Eleven-year-old Neela dreams of being a famous musician, performing for admiring crowds on her traditional Indian stringed instrument. Her particular instrument used to be her grandmother’s—made of warm, rich wood, and intricately carved with a mysterious-looking dragon. When this special family heirloom vanishes from a local church, Neela is devastated. As she searches for it, strange clues surface: a teakettle ornamented with a familiar-looking dragon, a threatening note, a connection to a famous dead musician, and even a legendary curse. The clues point all the way to India, where it seems that Neela's intrument has a long history of vanishing and reappearing. If she is able to track it down, will she be able to stop it from disappearing again?

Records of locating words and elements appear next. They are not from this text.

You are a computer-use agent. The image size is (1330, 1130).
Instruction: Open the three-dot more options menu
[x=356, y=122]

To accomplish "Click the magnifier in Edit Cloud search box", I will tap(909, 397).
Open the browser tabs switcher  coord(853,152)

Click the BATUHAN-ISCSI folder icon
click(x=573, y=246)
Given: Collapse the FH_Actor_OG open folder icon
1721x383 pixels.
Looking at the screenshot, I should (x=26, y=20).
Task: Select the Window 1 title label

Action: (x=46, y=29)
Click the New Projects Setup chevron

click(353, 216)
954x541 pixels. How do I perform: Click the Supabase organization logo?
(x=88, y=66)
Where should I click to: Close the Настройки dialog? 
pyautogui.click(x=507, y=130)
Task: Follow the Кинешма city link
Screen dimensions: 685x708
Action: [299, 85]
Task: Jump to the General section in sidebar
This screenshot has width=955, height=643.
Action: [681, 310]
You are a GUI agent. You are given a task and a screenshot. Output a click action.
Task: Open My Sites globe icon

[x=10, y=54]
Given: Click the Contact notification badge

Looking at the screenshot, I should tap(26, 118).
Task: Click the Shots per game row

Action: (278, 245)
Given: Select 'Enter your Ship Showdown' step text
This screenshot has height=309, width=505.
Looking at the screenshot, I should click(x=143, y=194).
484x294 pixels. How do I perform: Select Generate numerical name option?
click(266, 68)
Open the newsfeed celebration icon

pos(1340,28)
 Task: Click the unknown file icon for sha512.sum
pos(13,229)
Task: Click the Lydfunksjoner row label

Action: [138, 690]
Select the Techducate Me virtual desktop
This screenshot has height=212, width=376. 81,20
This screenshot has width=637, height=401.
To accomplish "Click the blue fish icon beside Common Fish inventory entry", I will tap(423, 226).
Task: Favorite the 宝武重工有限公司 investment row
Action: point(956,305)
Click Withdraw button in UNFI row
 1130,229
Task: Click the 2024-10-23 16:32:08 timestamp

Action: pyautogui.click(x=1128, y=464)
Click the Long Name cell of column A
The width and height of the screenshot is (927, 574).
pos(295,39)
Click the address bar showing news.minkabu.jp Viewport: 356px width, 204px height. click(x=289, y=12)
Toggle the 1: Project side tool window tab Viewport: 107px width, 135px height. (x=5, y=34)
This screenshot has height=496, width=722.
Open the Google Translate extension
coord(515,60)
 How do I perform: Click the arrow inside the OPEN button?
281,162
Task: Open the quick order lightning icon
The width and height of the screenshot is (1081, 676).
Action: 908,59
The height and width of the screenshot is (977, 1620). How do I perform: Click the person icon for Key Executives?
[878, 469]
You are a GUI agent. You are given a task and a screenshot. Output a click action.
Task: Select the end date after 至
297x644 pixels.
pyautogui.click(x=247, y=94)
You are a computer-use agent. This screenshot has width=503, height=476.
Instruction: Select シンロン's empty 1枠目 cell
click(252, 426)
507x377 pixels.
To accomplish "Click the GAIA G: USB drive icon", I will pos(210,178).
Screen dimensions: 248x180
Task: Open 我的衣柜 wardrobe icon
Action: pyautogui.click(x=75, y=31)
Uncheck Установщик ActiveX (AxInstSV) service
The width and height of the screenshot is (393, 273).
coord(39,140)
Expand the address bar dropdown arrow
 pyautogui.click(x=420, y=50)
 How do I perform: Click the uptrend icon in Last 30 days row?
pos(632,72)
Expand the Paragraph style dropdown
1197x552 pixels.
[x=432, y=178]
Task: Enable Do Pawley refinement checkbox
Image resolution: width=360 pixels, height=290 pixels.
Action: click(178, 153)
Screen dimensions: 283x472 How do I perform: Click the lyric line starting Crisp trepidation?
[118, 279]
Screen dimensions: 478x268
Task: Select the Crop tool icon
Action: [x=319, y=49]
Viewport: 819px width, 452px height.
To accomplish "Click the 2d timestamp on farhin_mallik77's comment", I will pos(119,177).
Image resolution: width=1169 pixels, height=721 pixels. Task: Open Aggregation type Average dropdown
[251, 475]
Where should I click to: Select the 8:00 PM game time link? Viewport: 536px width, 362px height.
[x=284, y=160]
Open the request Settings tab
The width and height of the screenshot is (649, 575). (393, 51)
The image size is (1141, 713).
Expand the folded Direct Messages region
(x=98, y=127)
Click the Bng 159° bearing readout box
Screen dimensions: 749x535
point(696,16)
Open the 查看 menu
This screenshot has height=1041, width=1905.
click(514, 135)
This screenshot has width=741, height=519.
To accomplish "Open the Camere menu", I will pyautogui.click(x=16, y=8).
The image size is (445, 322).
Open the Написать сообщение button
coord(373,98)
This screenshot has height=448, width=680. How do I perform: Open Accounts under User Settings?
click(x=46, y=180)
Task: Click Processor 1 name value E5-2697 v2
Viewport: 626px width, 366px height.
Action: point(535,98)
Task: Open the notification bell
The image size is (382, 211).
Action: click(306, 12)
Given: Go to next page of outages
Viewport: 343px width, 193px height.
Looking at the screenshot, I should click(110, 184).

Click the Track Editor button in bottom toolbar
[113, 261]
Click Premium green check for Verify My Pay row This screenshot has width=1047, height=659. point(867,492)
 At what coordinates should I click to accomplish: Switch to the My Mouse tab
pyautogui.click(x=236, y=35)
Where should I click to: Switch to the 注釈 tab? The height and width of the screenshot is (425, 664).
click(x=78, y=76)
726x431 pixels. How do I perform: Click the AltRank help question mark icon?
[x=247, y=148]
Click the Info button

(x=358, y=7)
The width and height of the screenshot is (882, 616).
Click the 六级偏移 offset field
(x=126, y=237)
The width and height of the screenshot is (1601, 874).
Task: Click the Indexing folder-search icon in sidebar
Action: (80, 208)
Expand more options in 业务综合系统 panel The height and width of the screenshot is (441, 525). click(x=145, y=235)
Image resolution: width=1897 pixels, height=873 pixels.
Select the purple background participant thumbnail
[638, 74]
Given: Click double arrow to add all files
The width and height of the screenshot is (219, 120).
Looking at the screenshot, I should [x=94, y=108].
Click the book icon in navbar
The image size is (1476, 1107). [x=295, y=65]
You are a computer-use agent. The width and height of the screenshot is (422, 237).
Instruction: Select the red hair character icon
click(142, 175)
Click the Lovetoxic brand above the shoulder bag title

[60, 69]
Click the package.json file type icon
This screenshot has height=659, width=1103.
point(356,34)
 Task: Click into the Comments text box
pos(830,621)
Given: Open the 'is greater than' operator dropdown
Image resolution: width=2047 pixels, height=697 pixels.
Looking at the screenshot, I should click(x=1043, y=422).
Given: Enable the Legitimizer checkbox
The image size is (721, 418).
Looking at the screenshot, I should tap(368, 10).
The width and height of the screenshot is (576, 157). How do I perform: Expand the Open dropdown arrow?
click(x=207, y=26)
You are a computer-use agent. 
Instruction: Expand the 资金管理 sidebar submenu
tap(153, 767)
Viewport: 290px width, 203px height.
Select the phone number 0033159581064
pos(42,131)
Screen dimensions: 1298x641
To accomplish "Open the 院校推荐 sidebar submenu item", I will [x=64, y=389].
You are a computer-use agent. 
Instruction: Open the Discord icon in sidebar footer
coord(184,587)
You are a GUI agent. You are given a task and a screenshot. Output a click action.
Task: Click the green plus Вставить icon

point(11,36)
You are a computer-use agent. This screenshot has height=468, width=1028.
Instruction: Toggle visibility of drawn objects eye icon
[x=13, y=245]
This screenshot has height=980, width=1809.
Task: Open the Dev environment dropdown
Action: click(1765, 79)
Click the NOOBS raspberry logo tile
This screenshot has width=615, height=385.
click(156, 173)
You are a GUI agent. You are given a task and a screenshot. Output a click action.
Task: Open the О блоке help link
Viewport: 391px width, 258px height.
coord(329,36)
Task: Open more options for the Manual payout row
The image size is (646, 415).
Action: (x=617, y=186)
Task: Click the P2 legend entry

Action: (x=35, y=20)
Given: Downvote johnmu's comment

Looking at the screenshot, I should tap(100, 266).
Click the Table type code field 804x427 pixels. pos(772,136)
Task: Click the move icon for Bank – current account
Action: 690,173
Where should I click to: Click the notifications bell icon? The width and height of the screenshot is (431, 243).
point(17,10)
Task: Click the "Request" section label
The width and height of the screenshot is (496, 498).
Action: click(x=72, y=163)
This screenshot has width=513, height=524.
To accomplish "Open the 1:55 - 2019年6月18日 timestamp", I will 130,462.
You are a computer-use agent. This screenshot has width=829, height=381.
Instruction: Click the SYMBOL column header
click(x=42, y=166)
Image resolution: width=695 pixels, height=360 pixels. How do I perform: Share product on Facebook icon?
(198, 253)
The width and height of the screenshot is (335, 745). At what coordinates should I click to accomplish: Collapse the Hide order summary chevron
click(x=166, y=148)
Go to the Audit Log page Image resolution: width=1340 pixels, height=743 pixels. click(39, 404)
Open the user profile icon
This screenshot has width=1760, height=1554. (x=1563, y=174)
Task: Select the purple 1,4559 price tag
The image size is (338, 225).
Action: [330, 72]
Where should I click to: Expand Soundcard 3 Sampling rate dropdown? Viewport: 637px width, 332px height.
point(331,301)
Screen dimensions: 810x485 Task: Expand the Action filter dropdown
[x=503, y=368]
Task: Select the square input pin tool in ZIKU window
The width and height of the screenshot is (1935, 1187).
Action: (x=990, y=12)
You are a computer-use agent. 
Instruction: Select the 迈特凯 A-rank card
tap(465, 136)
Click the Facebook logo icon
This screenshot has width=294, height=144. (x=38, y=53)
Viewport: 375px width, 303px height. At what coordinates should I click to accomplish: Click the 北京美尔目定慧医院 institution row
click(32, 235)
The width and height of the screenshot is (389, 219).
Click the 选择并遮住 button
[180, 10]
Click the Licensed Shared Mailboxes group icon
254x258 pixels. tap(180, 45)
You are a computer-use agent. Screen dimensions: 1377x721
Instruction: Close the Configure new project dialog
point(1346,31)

Vanished was a good book that I thoroughly enjoyed. When my mom told me she wanted me to read and review vanished, My first thought was 'good a fantasy book' . But that was far from the truth. Though there was fantasy elements like Guru original veenas, and a mysterious curse, this book could be classified as a modern fiction.
Just so all of you know, I really really loved this book, and hope to hear more from this author. Furthermore, there is an element in the story that could suggest a second book. I think the main point in this story was about love for music rather than the curse over the instrument. I learn quite a bit about India and Veena's (a instrument that I personally have never even heard about until I read this book).
The tale also was about friendship, loyalty and what a man will do in the memory of his daughter. In some parts I thought it was quite touching how the author described scenes in the book, you almost felt like you were there. The main character has a immense case of stage fright, something which I can completely understand. I will never speak in front of a crowd of more than three people that I don't know unless my mom says something embarrassing about me and I need to defend my dignity, or I'm being graded. Gradually over the period of the book, she learns how to deal with this problem.
I say four stars are easily won by this book, if not five. It was an adorable story and all it did was make me want to travel to India, and learn to play the Veena! But sadly there is no Vennas being sold on ksl.com (classified ads). Trust me, I've checked. Twice.